*** Working data ***
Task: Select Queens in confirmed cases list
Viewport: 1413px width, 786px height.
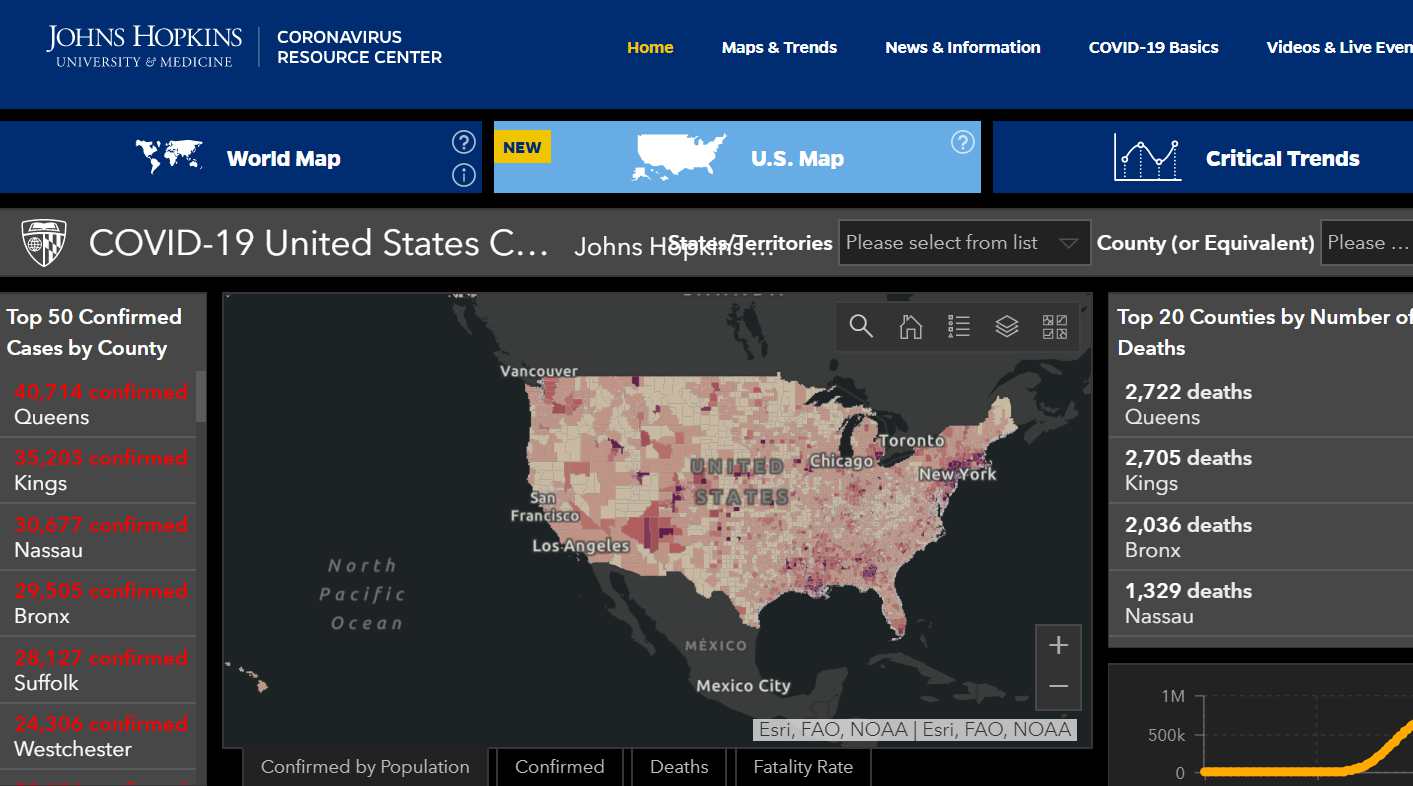Action: click(98, 404)
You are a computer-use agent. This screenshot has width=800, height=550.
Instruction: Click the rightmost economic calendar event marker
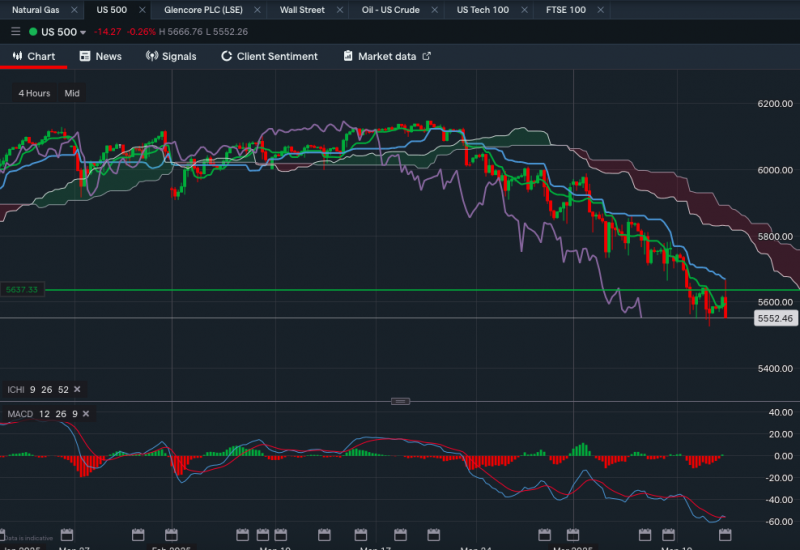[x=725, y=534]
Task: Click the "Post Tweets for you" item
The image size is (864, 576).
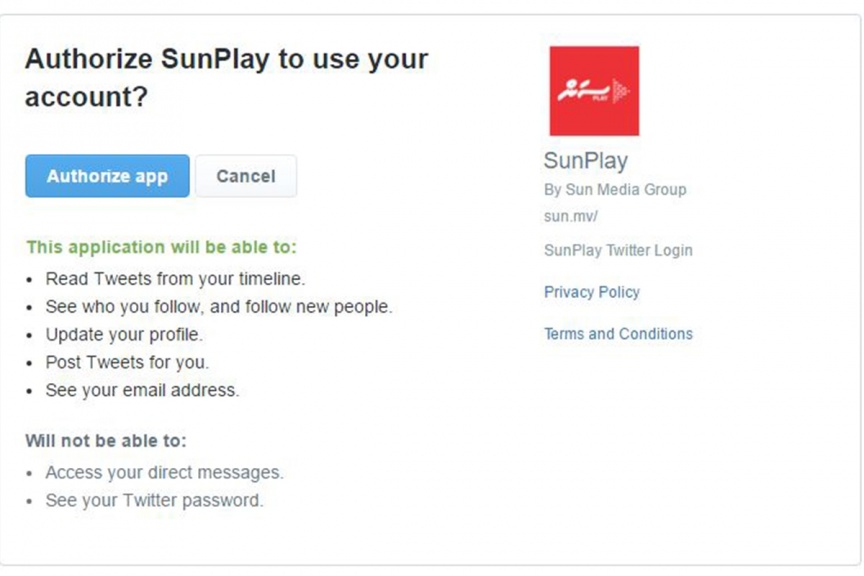Action: click(x=127, y=362)
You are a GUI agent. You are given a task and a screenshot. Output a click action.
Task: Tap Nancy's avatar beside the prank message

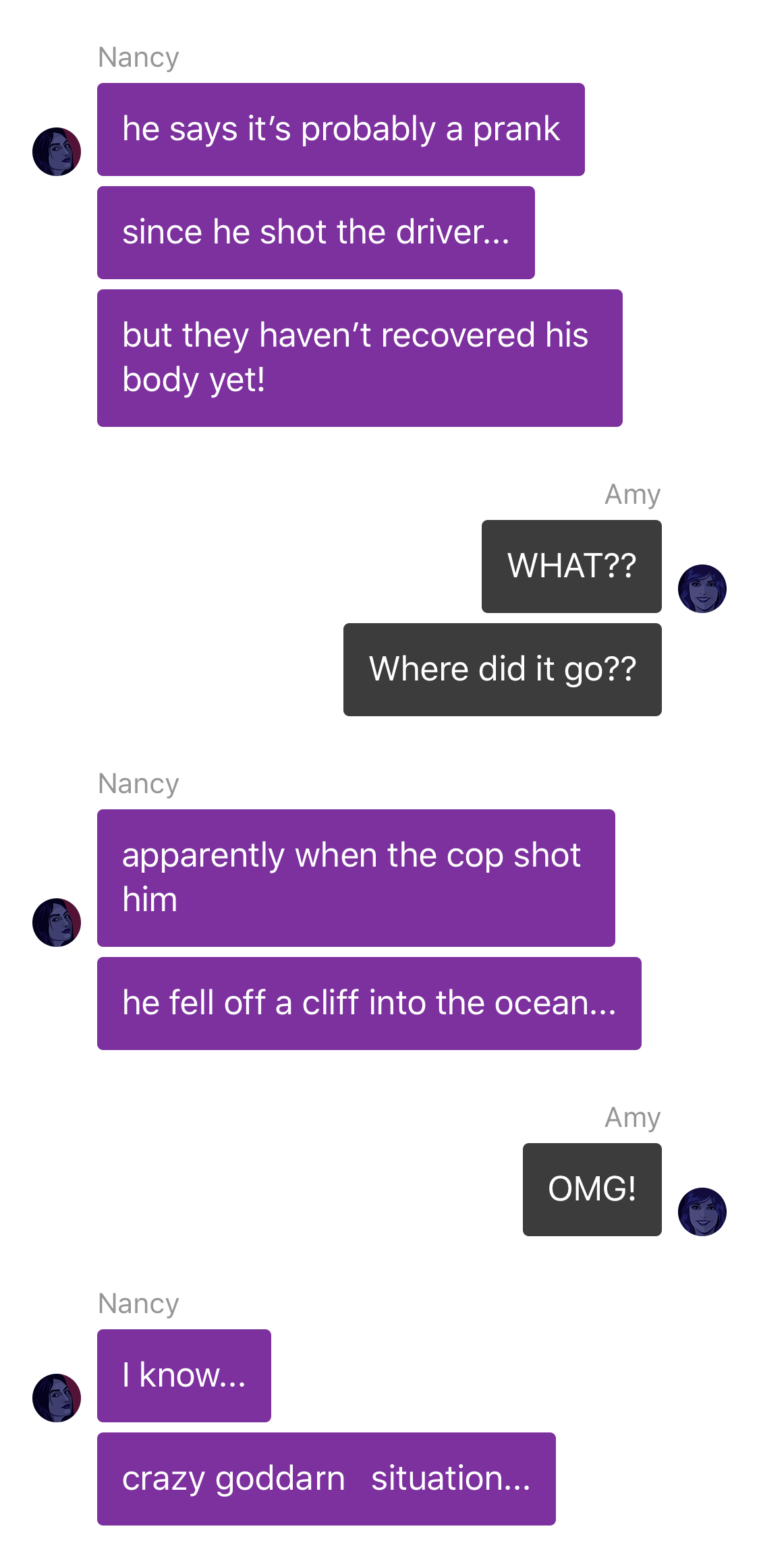(57, 152)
*** End of Working data ***
**What is required:** Filter the data for the string "agent". Copy each matching line.

**Answer for the task:**
You are a computer-use agent. This screenshot has width=800, height=550.
You are a GUI agent. You are given a task and a screenshot. Output a click action.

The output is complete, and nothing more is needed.